Mumuye sculpture is unique, assuming a long narrow pole-like style. They also use bird and buffalo masks and big elbow carrier anthropomorphic masks.
Also known as Kwayam, Beriberi, or Yerwa.
Population & Ecosystem
3 million Kanuri live in the dry plains Northeast Nigeria up to Lake Chad.
Economy & Society
Kanuri economy is based on millet agriculture; in recent times, however, peanuts (groundnuts) have become an important additional cash crop. The Kanuri live in settled villages and towns and farm the sandy soil of the surrounding countryside. Maiduguri is the capital of Bornu state. The Kanuri are a commercial people with well-developed internal trade; they trade with the Fulani and Shuwa Arabherders for dairy products. Cowhide and goatskin are exported in quantity.
Kanuri society is stratified into several distinct classes. The family of the shehu, the political and religious head of all Kanuri, forms a royal lineage. Much pageantry continues to be connected with the court. Most Kanuri are in the class of commoners. Before the British came, there was also a class of slaves who could, nonetheless, rise to prominence in court. Kin groups are not as important among the Kanuri as they are among most other African peoples; the household of a rich, powerful, and noble individual becomes the central focus for many people. The Kanuri are polygynous. The typical household unit is the nuclear family of husband, wife, and children or the polygynous family living in a compound. Houses are of sun-dried mud bricks and may be square or round, with flat or thatched roofs, respectively.
Culture & Religion
Kwayam tribal women of the greater Kanuri nation still scarify their cheeks and do beautiful complex hairdos. The Kanuri became Muslims in the 11th century. Kanem became a centre of Muslim learning and the Kanuri soon controlled all the area surrounding Lake Chad and a powerful empire called Kanem Empire, which reached its height in the sixteenth and seventeenth centuries when they ruled much of Middle Africa.

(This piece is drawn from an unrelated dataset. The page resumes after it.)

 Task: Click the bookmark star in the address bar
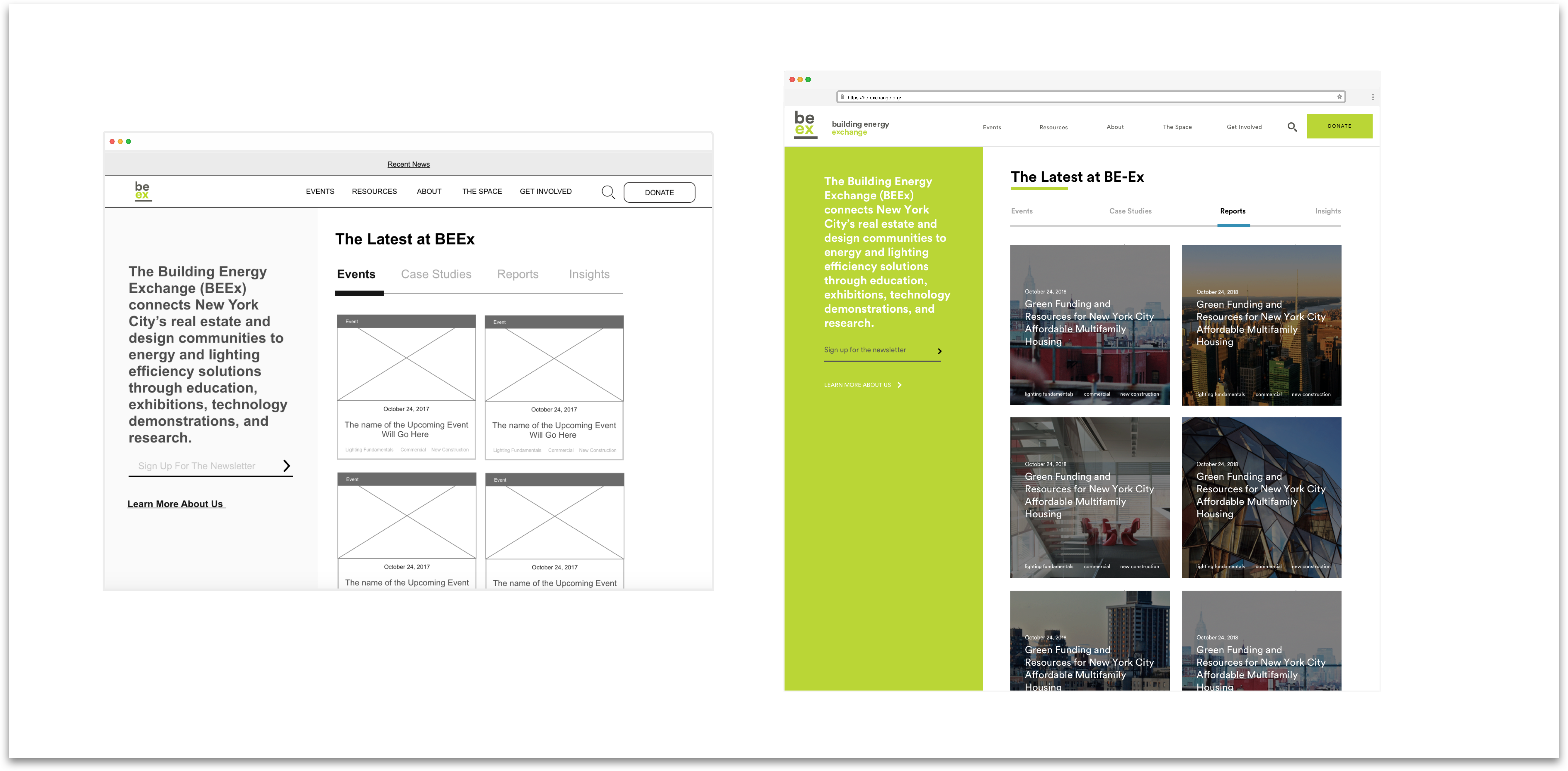[1339, 97]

Also known as Jibanci or Jibawa.
Population & Ecosystem
30.000 Jibu live in the extreme eastern part of the middle belt, along creeks or in valleys in that hilly/mountainous area.
Economy & Society
Most of the Jibu are farmers. The main crop is guinea corn; they also raise corn, bananas, and to a smaller extent rice and peas. All the farming is done by hand-digging the soil and making it into rows with shovels made by local blacksmiths. They do not own cattle or horses. The soil is not fertile at all and it has become very difficult for the farmers to obtain the fertilizer needed to grow their crops. They also gather edible leaves of various kinds from the woods. There are at least 16 kinds of mushrooms. The older women are good mushroom hunters and they easily distinguish which are edible and which are poisonous.
The two major towns are Serti and Beli. There are well over 100 villages, each with a village chief. Many of the villages are situated on the north or western side of the Taraba River. Many other villages are located father to the northwest either along creeks or in valleys in that hilly/mountainous area. The Fulani cattle sometimes destroy the Jibu crops. Since the paramount chief is Fulani, the people don't receive any remuneration for the damaged crops.

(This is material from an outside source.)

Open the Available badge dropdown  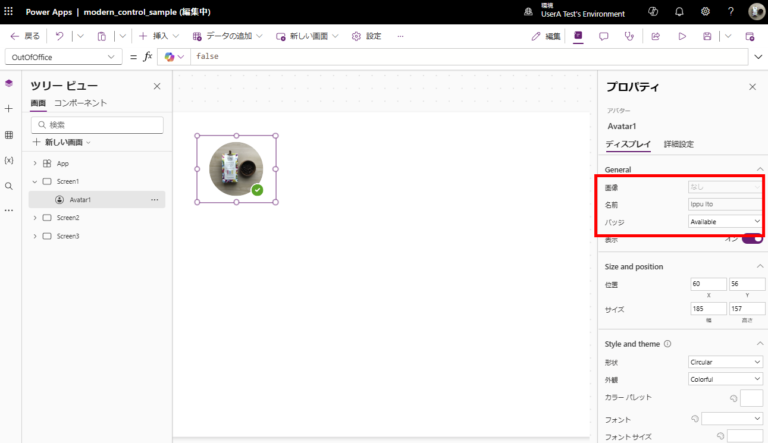[725, 222]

The people live in small mud houses with grass roofs. If the family is large, there will be several huts. The kitchen is an open house with just a grass roof and usually sits in the middle of the other huts. Most homes have several big clay water pots for carrying water from the river or creek, and for storing the guinea corn drink. All the vessels are made by the women. There is one village that is famous for its pottery because it has the right kind of clay. All of the family help with the farm work.
Culture & Religion
The Jibu are committed to their traditional culture. The men wear loincloths and women wear fresh leaves. Jibu men are much more receptive to wearing of Western clothes than the women.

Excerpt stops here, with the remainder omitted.